Kurze Aufgabe 1 -
Seit wie vielen Jahren kann die katholische Kirche laut dem Textauszug über Sexualität keine tragfähigen Impulse mehr für das gesellschaftliche Nachdenken beisteuern?

Gegebener Textauszug -
4. Die Vorstellung, Sexualität sei eigentlich böse und nur durch Fortpflanzung gewissermaßen ausnahmsweise entschuldbar, ist eine heute völlig irrelevante Privatmeinung einiger katholischer Dogmatiker, die freilich im Rahmen der Amtskirche das Sagen haben. Für das gesellschaftliche Nachdenken über einen verfassungstreuen Umgang miteinander kann die katholische Kirche keine tragfähigen Impulse mehr beisteuern, und das seit ungefähr 500 Jahren. Sexualität ist eine in sich wertvolle Begabung des Menschen, die keine Rechtfertigung aus evolutionären Zwecken benötigt. Es ist pervers, Menschen das fröhliche Ausleben ihrer Sexualität mit zustimmenden erwachsenen Partnern schlechtzureden, auch wenn diese Partner sich aufgrund einer Laune der Natur als fortpflanzungsunfähige Kombination zusammenfinden.

Vorliegende Zeilen -
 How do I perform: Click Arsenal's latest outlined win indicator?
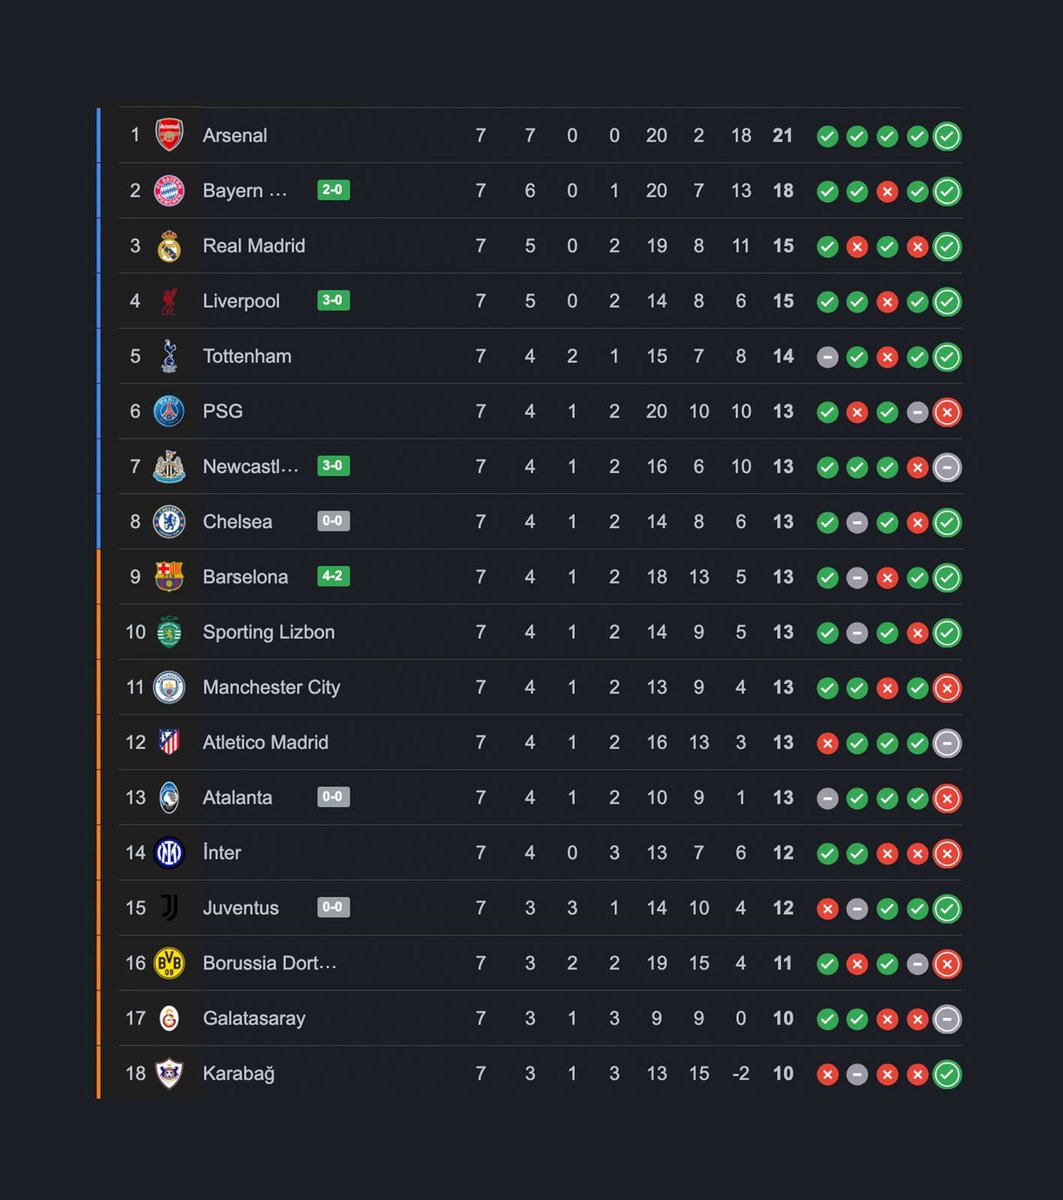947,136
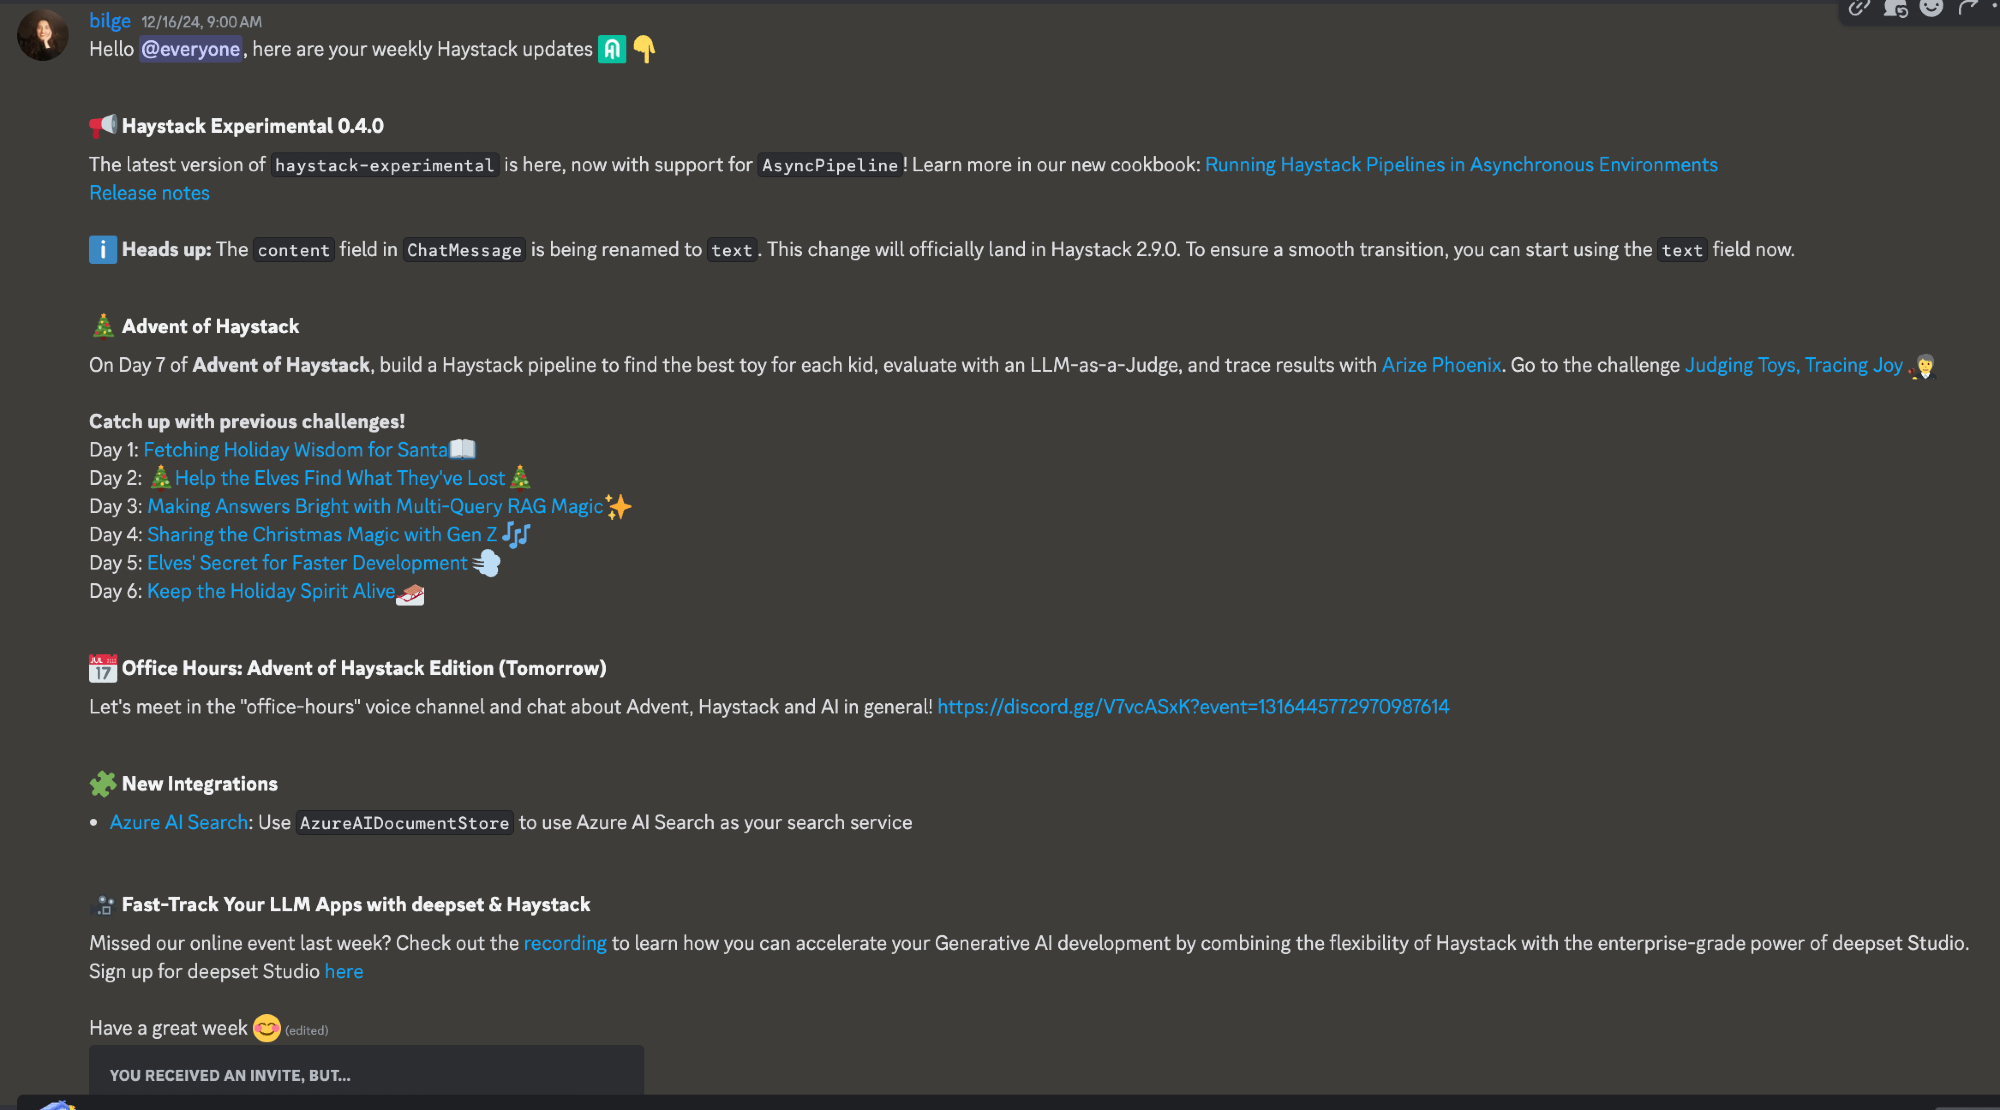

* * *

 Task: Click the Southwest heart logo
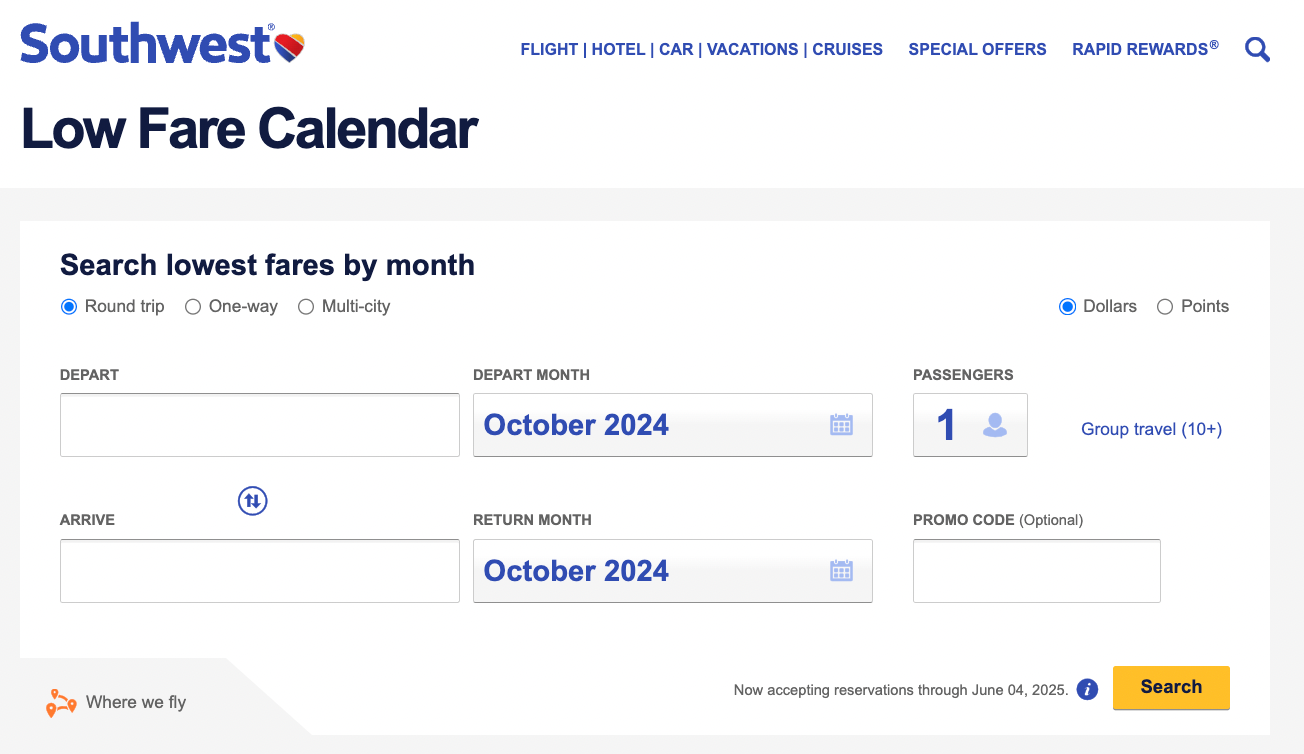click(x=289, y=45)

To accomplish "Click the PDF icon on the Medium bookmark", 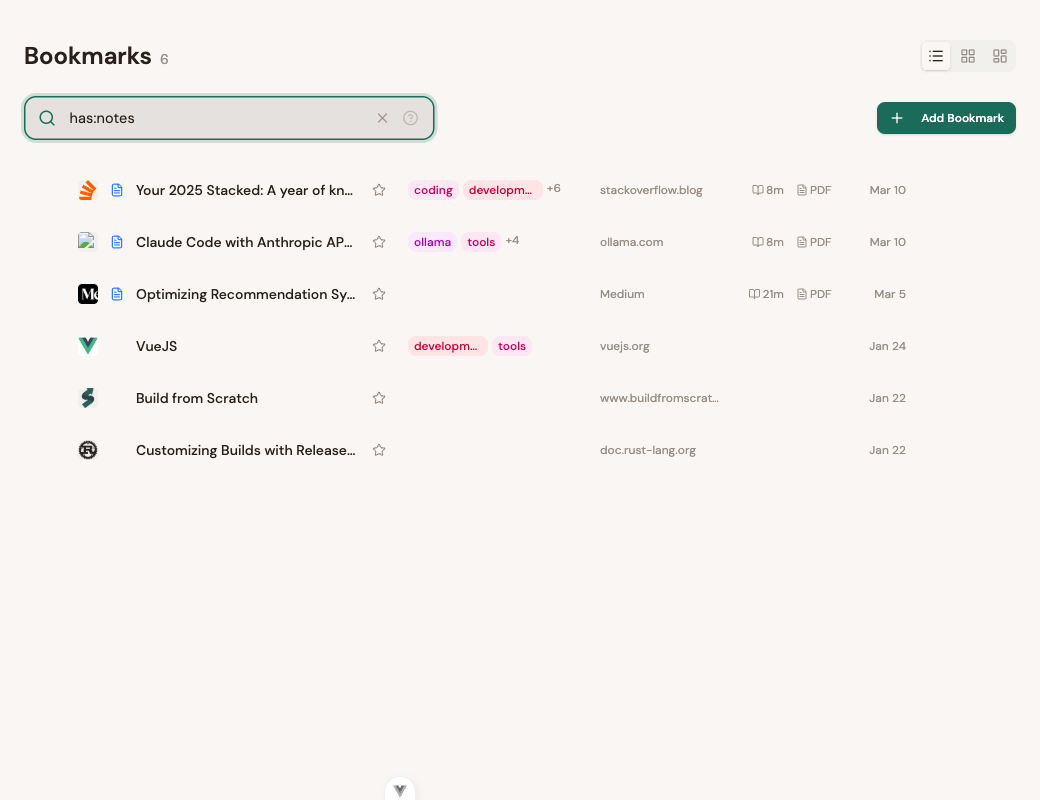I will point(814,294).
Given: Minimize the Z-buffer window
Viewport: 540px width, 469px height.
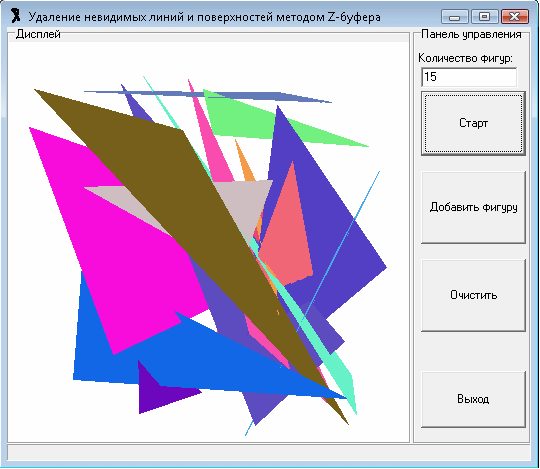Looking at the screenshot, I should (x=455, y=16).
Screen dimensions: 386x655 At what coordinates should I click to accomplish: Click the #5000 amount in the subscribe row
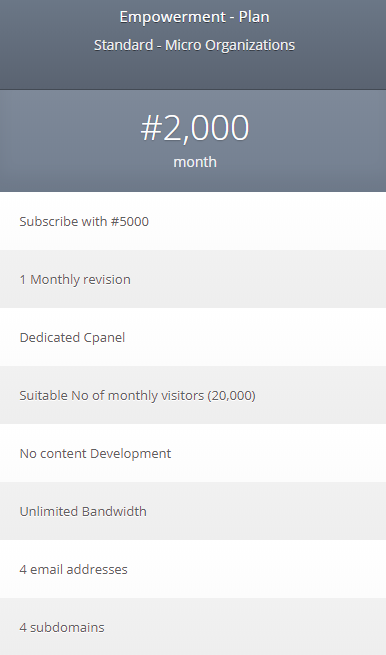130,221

...

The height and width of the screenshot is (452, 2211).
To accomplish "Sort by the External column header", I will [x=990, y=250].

Kurze Aufgabe 2 -
Nenne jede Zeile, in der das Wort "height" vorkommt.

Schriftliche Lösung 1 -
Seit ungefähr 500 Jahren.

Schriftliche Lösung 2 -
Viewport: 540px width, 469px height.
The height and width of the screenshot is (452, 2211).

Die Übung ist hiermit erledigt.